The series is built through a form of imaginative archaeology. Artificial fossils and fragments connected to childhood memory are brought together within the frame. Removed from their original context and function, these objects appear displaced, suspended between artifact and invention. They resemble relics from an uncertain past, suggesting histories that may never have existed.
This ambiguity between fabrication and discovery is central to the work. The fossils do not document an authentic past; instead, they act as speculative remains. Through them, the images question how memory forms and transforms. What we remember rarely arrives intact, it is reconstructed, altered, and shaped by imagination.
The atmosphere of the photographs recalls drifting states of childhood thought. Bath-time daydreams provide an entry point into this mental space, where the mind moves freely between observation and invention. In such moments, ordinary objects easily shift meaning: bubbles become planets, water becomes landscape, and small objects acquire unexpected significance. The images move within this same territory, where recognition and abstraction exist side by side.

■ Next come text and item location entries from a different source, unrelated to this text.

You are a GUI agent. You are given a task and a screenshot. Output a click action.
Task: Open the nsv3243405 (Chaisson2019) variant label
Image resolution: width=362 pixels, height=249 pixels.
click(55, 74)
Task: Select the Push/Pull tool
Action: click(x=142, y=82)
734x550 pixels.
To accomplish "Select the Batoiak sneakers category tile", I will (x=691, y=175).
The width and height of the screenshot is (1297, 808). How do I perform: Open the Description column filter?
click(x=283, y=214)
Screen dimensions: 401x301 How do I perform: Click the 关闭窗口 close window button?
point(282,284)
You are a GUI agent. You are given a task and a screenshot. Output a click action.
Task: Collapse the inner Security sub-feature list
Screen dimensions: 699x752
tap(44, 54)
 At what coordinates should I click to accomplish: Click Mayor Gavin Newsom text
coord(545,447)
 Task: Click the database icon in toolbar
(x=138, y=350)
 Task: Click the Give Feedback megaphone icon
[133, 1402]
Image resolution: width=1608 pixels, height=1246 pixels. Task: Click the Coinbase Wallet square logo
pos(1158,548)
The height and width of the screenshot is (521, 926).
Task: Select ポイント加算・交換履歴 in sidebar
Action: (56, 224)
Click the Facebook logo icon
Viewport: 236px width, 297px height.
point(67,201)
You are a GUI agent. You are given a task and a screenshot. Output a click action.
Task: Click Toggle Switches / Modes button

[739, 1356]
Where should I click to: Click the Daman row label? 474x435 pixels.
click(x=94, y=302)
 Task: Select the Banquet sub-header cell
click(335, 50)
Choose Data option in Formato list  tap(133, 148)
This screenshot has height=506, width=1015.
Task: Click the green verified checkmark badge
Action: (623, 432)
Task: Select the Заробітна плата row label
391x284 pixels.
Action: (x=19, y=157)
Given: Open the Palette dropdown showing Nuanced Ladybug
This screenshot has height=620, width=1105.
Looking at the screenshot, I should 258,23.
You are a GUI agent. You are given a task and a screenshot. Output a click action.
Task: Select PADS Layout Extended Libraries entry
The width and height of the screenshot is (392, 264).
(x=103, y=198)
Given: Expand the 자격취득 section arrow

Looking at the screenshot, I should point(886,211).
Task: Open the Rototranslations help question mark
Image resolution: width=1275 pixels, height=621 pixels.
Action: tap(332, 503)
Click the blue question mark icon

Rather than presenting childhood as something distant or nostalgic, the series approaches it as a living force. Childhood appears as a mode of perception that allows objects to be reinterpreted and reorganized without restriction. Within the photographs, this energy returns through acts of rearrangement, play, and transformation.
Time inside A Second Without Inertia feels weightless. Without inertia, without the force that pushes one moment into the next, events do not accumulate or advance. Each image holds its own temporal space, detached from sequence or progression. Memory fragments, invented artifacts, and imagined histories coexist within the same suspended moment.
The result is a field where archaeology and reverie intersect. Fossils that never existed are treated as discoveries, while childhood memories appear as shifting landscapes. Meaning remains open, moving between recognition and invention.
For a brief moment, time releases its forward pull.
Objects remain suspended, free from the direction that usually defines them.